My friend obviously wasn't saying that the boogers literally ceased to be, at least not on that factual level on which I was responding. I knew that then, too. But I think I thought he was only joking. He was joking, surely, but he was also serious, and it seems to me now that, in a way, his joke was closer to reality than my literal, factual response. Here's why:
In what sense is it importantly false that boogers disappear when flicked on the floor? It's false because you might come upon that booger later—might step on it, most likely. But now is it likely that you'll come upon that booger later? No, probably not. And is it possible that you might come upon a booger on your floor even if your friend did not deliberately flick a booger onto your floor? Yes, probably yes.
So (totally apart from the question of whether it's a big deal if you step on a booger), we wind up with two proposed models for the booger reality:
- Boogers flicked onto the floor remain there and then might be stepped on.
- Boogers flicked onto the floor cease to be. Sometimes boogers appear on the floor to be stepped on.
Obviously #2 is silly. But is it meaningfully false? The causal connection has reality only insofar as we trace the booger, which we neither do nor, perhaps, even can do; as such, #2 is effectively true and may in fact be a more accurate description of reality as we experience it.
So then jump back to the germ topic. The fear is that if I touch this surface, I will be contaminated, and then I will get sick.§ But (a) you're going to get sick sometimes, and (b) if you did in fact get sick from touching some surface, as opposed to spending time with a very sick person, you probably aren't going to know for sure how you got sick. So I ask you: isn't it on some level true that (a) when you touch unsanitary surfaces, there are no consequences, and (b) sometimes you get sick?
I submit that, like fairies, dangerous germs exist on your hands only as long as you believe in them. If you get actual visible shit on your fingers, maybe go and have a nice soapy handwashing. Otherwise, don't worry about it. It's not so much that what you don't know can't hurt you as it is that you don't know everything and will sometimes get hurt; control is, more often than not, an illusion.
* The funny thing about OCD or paranoia is that it does not necessarily make you see the world less clearly: it's less a question of clarity than one of perspective or focus. This means that someone irrationally afraid of contamination or germs might in fact be more rational about what is and is not clean even while (or as a result of) being way less rational about how much that is a reasonable cause for alarm.

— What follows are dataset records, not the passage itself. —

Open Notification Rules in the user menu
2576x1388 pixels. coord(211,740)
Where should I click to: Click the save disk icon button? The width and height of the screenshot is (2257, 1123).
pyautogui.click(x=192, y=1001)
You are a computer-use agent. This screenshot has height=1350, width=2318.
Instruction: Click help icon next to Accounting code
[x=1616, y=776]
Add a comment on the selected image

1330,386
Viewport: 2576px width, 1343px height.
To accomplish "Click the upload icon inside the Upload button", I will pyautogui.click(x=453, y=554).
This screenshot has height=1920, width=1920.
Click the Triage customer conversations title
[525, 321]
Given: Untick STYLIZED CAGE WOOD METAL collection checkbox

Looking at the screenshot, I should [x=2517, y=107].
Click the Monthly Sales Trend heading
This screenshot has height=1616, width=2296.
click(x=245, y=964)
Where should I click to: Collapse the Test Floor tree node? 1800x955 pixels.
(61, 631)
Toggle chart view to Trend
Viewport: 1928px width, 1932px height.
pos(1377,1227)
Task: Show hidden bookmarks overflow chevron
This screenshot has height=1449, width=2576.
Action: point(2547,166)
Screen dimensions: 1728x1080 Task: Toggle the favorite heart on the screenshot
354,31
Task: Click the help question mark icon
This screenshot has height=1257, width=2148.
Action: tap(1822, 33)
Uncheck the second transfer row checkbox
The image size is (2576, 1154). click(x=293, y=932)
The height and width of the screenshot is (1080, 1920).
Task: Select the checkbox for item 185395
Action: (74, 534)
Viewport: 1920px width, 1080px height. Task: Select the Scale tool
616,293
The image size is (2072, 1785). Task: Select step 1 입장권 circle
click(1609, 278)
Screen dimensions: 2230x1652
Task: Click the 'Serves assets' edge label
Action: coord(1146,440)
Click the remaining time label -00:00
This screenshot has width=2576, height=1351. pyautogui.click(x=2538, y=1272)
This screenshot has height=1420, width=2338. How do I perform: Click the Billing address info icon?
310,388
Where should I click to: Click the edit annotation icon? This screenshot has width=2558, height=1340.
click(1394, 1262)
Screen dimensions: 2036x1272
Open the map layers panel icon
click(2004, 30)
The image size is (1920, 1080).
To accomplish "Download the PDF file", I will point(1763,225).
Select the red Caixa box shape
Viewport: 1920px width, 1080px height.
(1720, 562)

† There's a comma after this but ONLY because what follows is a—what-do-you-call-it, my grammatical Achilles' heel is terminology—call it an aside. It's an adverbial clause, innit?
‡ Highly Functional Wino, did I use that em-dash en-dash right? (Can you even tell where the em-dash en-dash is, with the Blogger font? I guess better no than "I can tell where it's supposed to be" because it's Wing-Ding bullshit.)
§ Actually, a sign of the irrationality of the phobia is that the "then I will get sick" part isn't actually part of it unless I'm trying to explain it: specific fears of illness are no part of the actual anxiety. This is telling.